1 Introduction

In this section, we will introduce some well known built-in functions. Like any other developed programming language, the R lexicon contains thousands of words which denote various functions. We’ll cover a select few in what follows, but it would be overbearing and unproductive to try providing an exhaustive list. Finding the correct function when programming will often involve reading R documentation or a trip to Stack Exchange. Certainly, you’ve spent years of training on search engines looking for all sorts of things. This skill (and it is, indeed, a skill) will come in handy for when you would like to find the correct function for a task.

By documentation, we mean that R, along with all other popular programming languages, has written explanations for how their commands actually work. In R, documentation is available online at the Comprehensive R Archive Network (CRAN). A common first place to look is Stack Exchange. Here, fellow frustrated programmers post questions concerning all types of languages. Often, it makes sense to include your language in whatever type of query you plug into a search engine (e.g. search for “how to sort a list R” rather than “how to sort a list”).

A convention for these notes will be the posting of questions marked with a Q:. Sometimes these questions will be answered, and other times you’ll be left to figure things out on your own.

Q: Suppose you want to multiply two numbers on R. By any means necessary, find the correct symbol.

The answer here is pretty simple: multiplication is denoted by the "*" symbol. Here, and in many times in the future, we are going to show code (presented in gray blocks), along with the output of code given in typewriter font. Text in typewriter font is essentially communicating that was is being written can be directly copied to a programming language (sometimes urls are also written in typewriter font).

Let’s give an example. To demonstrate multiplication in R, we may write, for example

#Comment for R code.  Comments give explanations 
#about what is going on with code, 
#but are not actually used in compiling (running) a program.
#Lots of helpful commenting is common practice for good programmers.

4*5
## [1] 20

For another example, let’s look at randomly generated numbers, a concept that we will run into quite often. To draw a single random number, we use

runif(1)
## [1] 0.3328911

Q: If I ran again, should I expect to produce the same number again?

Is this number truly random? Not quite. Programming languages often use pseudorandom numbers, which are actually produced in a deterministic fashion. There are plenty of ways to make such numbers, but a common method involves “modding out” huge integers by large prime numbers. There are several “randomness” tests that exist to check whether the behavior of pseudorandom numbers is similar to that of truly random numbers. We won’t go into such details, and for the sake of this class, feel free to act like the random numbers you generate are in fact random (even if they’re not).

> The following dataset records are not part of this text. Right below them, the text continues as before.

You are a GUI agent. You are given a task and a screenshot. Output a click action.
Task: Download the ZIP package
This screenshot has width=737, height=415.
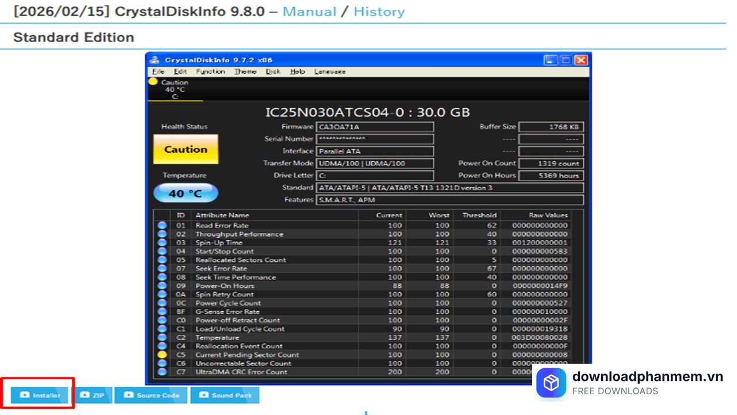[x=93, y=395]
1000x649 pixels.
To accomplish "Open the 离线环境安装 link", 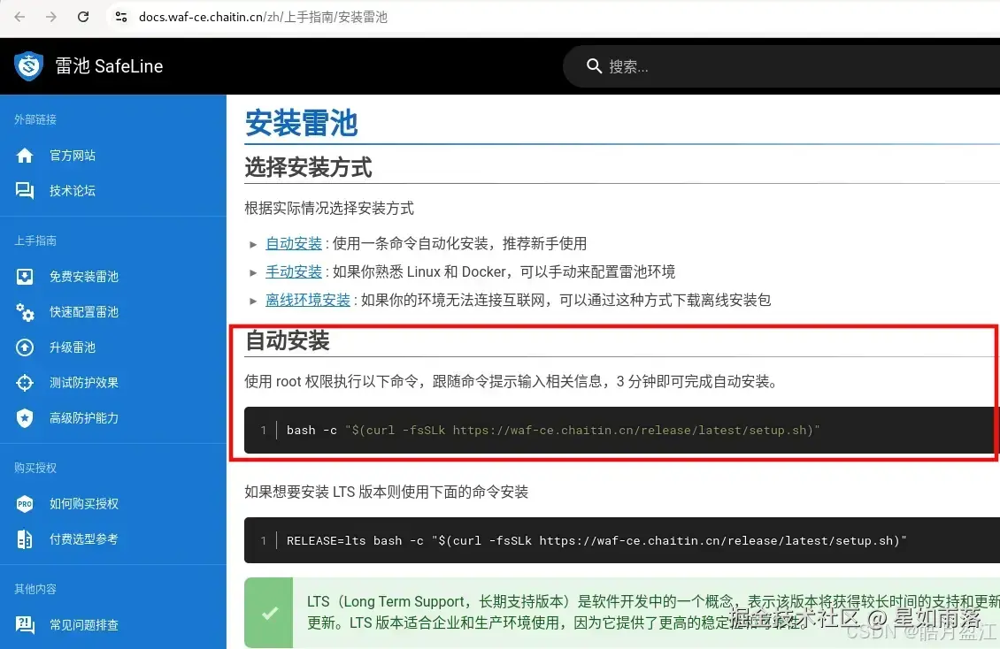I will coord(308,300).
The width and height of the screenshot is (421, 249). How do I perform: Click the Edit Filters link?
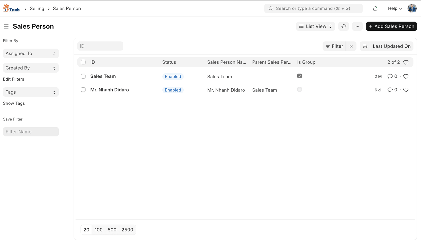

Q: You would like to generate 100 numbers, randomly chosen between 3 and 5. What should you do?

In this case, R makes things quite easy. The runif function actually has three arguments. The first gives you the number of random numbers to generate. The second and third give you a range of the lower and upper numbers from which you choose uniformly.

runif(10, 3, 5)
##  [1] 4.220551 3.737474 3.606614 3.993987 4.949165 4.967508 4.818483 3.297522
##  [9] 4.554884 3.792002

If you move your cursor over a function, it will give you arguments. Sometimes you can omit arguments, and R will just provide default values. What appear to be the default values of runif?

Q: By hovering your cursor over runif, can you tell whether an argument can be omitted, and what default value will be inserted for omitted arguments?

1.1 The console and R scripts.

Suppose we’d like to compute the product 23845*92834. There are two ways to do this (well, three, I suppose, if you have a pen, paper, and some patience…). First, we can use the and simply type what we want.

Q: Compute the product 23845*92834 using the command line.

We can also evaluate by opening a .r file and running the code. To do so, open a new file (File -> New File -> R Script) and type your product in the first line. Then highlight the code you wish to run and click the ``Run" button just above your script. Using an R script is a very good idea for (at least) two reasons.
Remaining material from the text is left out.